Furthermore, the challenges of differential diagnosis may result in considerable diagnostic delay and suboptimal treatment.11,12 Ultrasonography has been recognized as a useful tool for more accurate detection of crystal deposits, even in asymptomatic individuals13,14; however, the specificity and clinical use of imaging studies as a diagnostic tool are still being evaluated.15
When to start ULT, what to use, and how long to treat are questions faced by physicians that can affect prompt gout management. The ACR and the European League Against Rheumatism guidelines for the treatment of acute gout flares advocate early initiation of ULT during acute gout flare.7,8 These guidelines are, however, less specific on the sUA level that is indicative for treatment initiation. For example, whereas the guidelines from the European League Against Rheumatism and the American College of Physicians on the management of acute and recurrent gout recommend initiating treatment for acute gout flare, particularly for patients with comorbidities and/or sUA level >8 mg/dL,7,16 the ACR guidelines are less clear on the sUA level to initiate treatment.8
Although the guidelines make recommendations for the use of various pharmacologic agents,7-9 with some discussion of comparative effectiveness of different treatment options,8 there is lack of clarity on the safety and efficacy of each treatment option and duration of treatment. All the guidelines agree that attaining sUA <6 mg/dL is associated with fewer gout flares. The American College of Physicians clearly acknowledges the lack of clinical studies to guide prescriptive recommendations for the treatment of gout.8
Golenbiewski and Keenan acknowledge the challenges and limitation of the current treatment of gout.
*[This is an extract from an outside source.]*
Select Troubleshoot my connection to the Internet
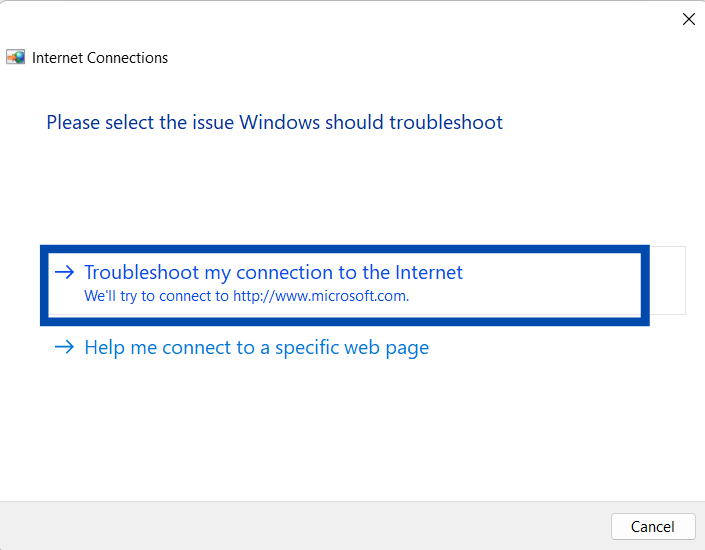705x550 pixels. click(273, 272)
They provide a comprehensive discussion of the benefits, adverse effects, and safety issues associated with pharmacologic agents and acknowledge the value of the nonpharmacologic approach, and the importance of regular patient monitoring.1 As new agents are developed to address unmet medical needs for the treatment of gout,17 and with updated ACR gout guidelines on the horizon, with anticipated publication in late 2019 or early 2020,18 there is hope for the improved care of patients with gout.
Golenbiewski and Keenan clearly identify the need for ongoing patient and provider education to address knowledge gaps and research to provide evidence-based recommendations for ULT initiation, duration, and intensity of treatment to achieve long-term disease control.